■ **Task set**
1. Read the mapache text and decide whether each statement below agrees with it. Answer yes or no for each, and quote the words of the text that settle it.
(a) The text recommends Snakemake 6.10.0 for generating reports.
(b) The Statistics part of the report shows a single table that combines runtime and run date.
(c) If 32 CPUs are not available, running snakemake with --cores 32 fails.
2. Retype the part of the mapache text starting with "The following information" and going on through "Great for reproducibility.".

Finally, if you did not modify the pipeline to run imputation, you can do so as explained above. Once you have the input files and have modified the config file, the command below should print the remaining jobs to run:

snakemake -n --rerun-triggers mtime

And you can run them using one CPU:

snakemake -p --rerun-triggers mtime --cores 1

Update the report:

snakemake --report report.html

Older versions of snakemake generate nicer reports. We recommend creating a new environment with Snakemake 6.10.0:

mamba create -n snakemake610 snakemake=6.10.0

mamba activate snakemake610

snakemake --report report.html
# or:
# snakemake --report report.zip
# for a zipped directory including the html report, tables and plots

The following information is reported:

  • Workflow: It shows the used workflow. By clicking on the nodes, the executed code is shown.
  • Statistics: Two tables are shown, one with the runtime and the other one with the run date of each rule (function).
  • Configuration: The entire config file is listed. Great for reproducibility.
  • Results:
    • Damage pattern: Shows tables and plots of the damage pattern per library.
    • Mapping statistics: Shows tables and plots of summary statistics for samples, libraries and fastq files.
    • Read length: Shows tables and plots of summary statistics for libraries.

For details and more statistics, please see section 5. Parameters for statistics.

Local machine or submitting jobs to a queueing system?

The snakemake implementation of mapache allows you to run multiple tasks in parallel.

However, you need to specify the number of CPUs that can be used to run the tasks in parallel locally in a machine:

snakemake --cores 32

In that example, snakemake will run 32 tasks simultaneously. If you do not have 32 CPUs available and execute that line, then snakemake will use as many CPUs as possible in your machine.

A better approach is to use a profile adapted to your system manager. Mapache includes a profile for SLURM, you can find the repositories for other systemes here.

■ **Source data**
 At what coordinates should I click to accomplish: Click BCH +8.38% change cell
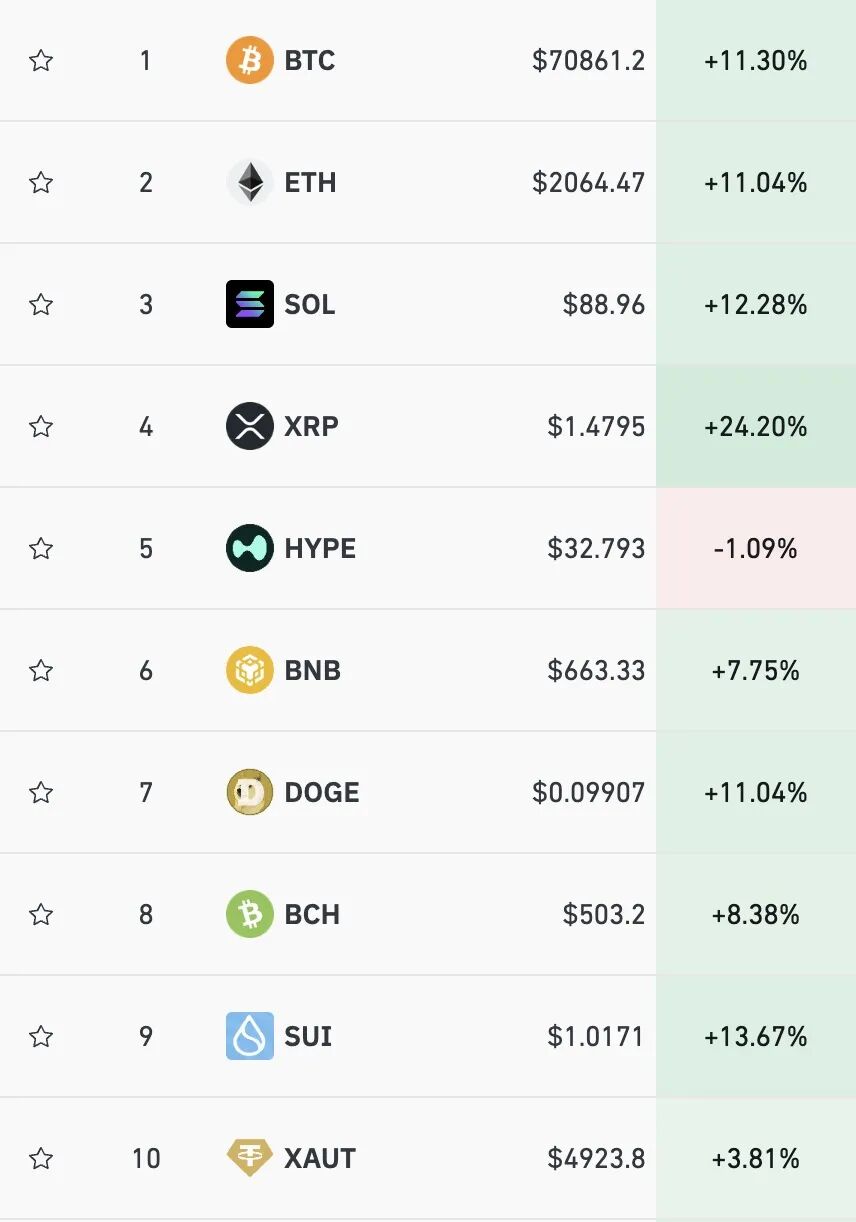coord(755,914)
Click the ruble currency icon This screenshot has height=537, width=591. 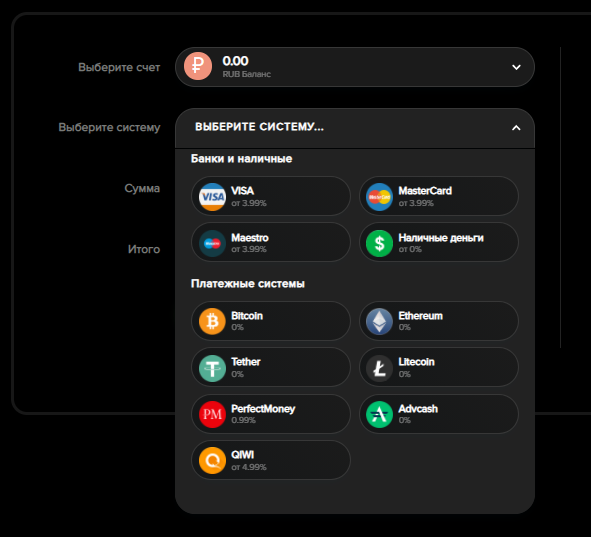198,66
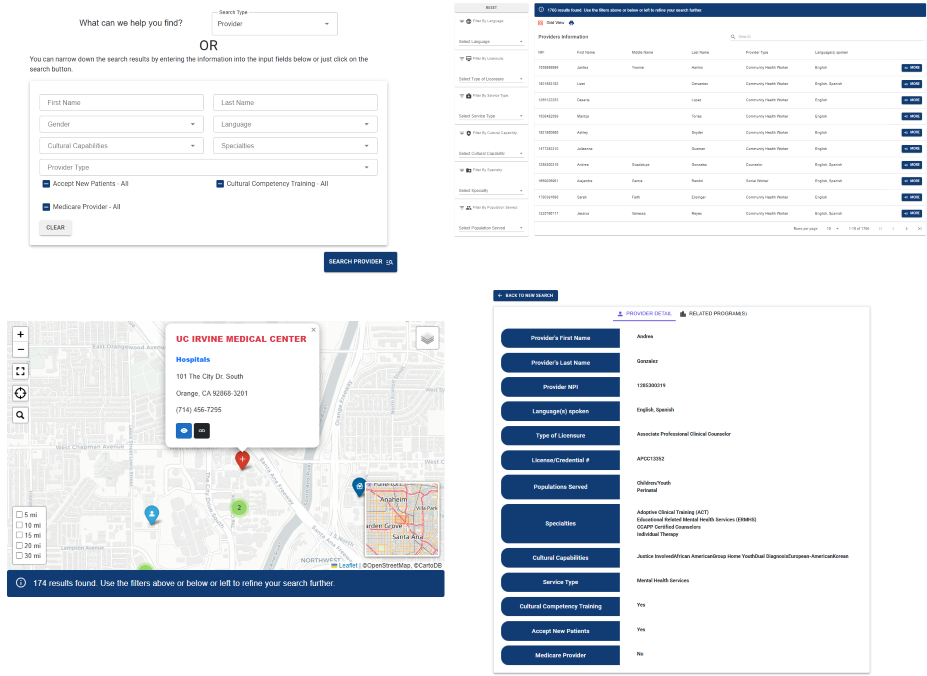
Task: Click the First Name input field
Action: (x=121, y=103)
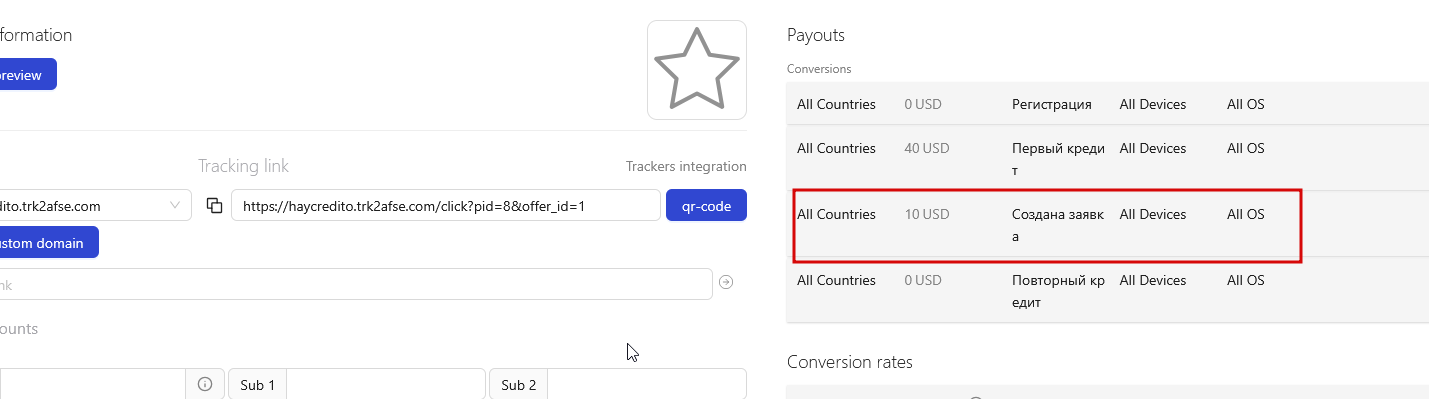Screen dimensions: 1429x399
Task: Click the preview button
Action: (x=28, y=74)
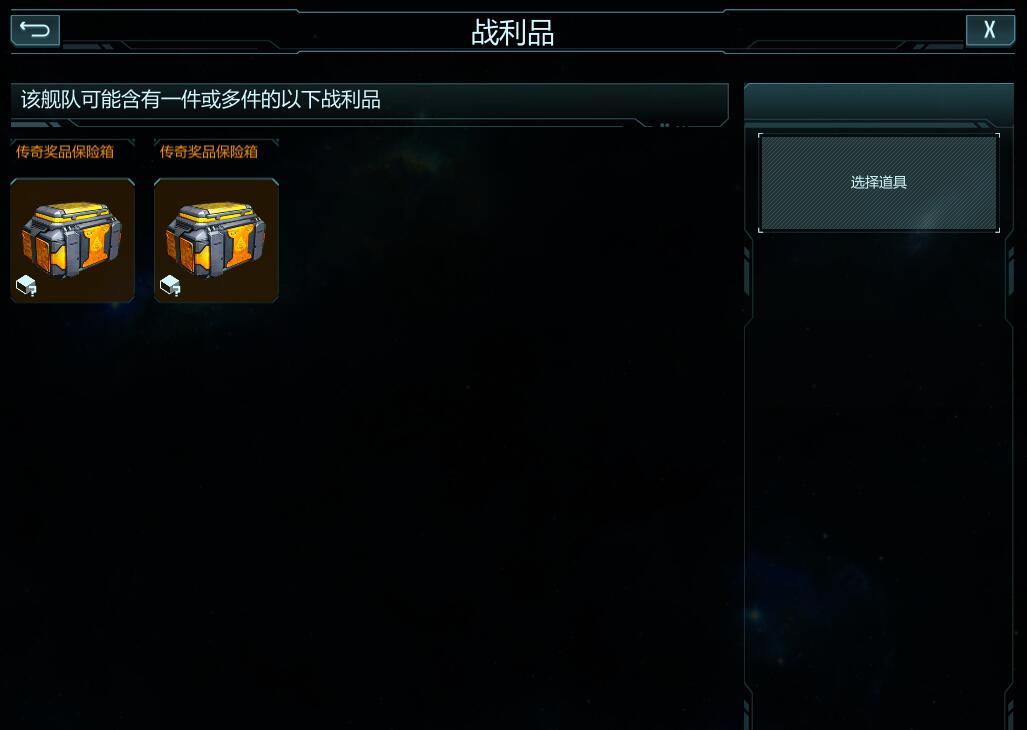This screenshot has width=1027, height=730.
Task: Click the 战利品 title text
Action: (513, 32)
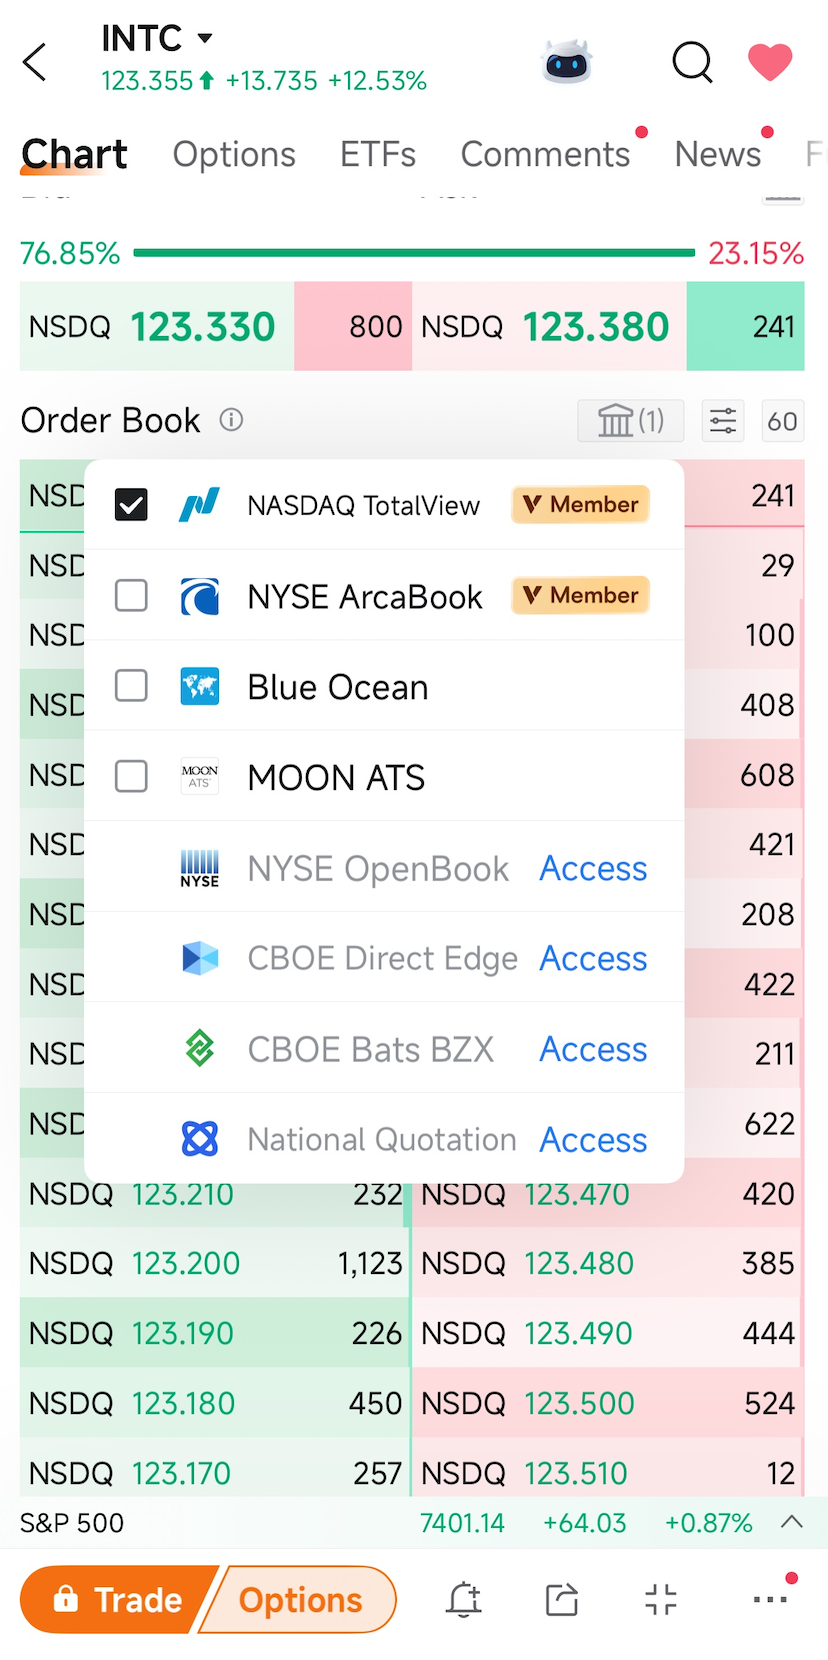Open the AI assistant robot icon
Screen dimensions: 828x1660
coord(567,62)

■ **Task results**
1.
(a) Yes: "We recommend creating a new environment with Snakemake 6.10.0"
(b) No: "Two tables are shown, one with the runtime and the other one with the run date of each rule (function)."
(c) No: "then snakemake will use as many CPUs as possible in your machine."

2.
The following information is reported:

  • Workflow: It shows the used workflow. By clicking on the nodes, the executed code is shown.
  • Statistics: Two tables are shown, one with the runtime and the other one with the run date of each rule (function).
  • Configuration: The entire config file is listed. Great for reproducibility.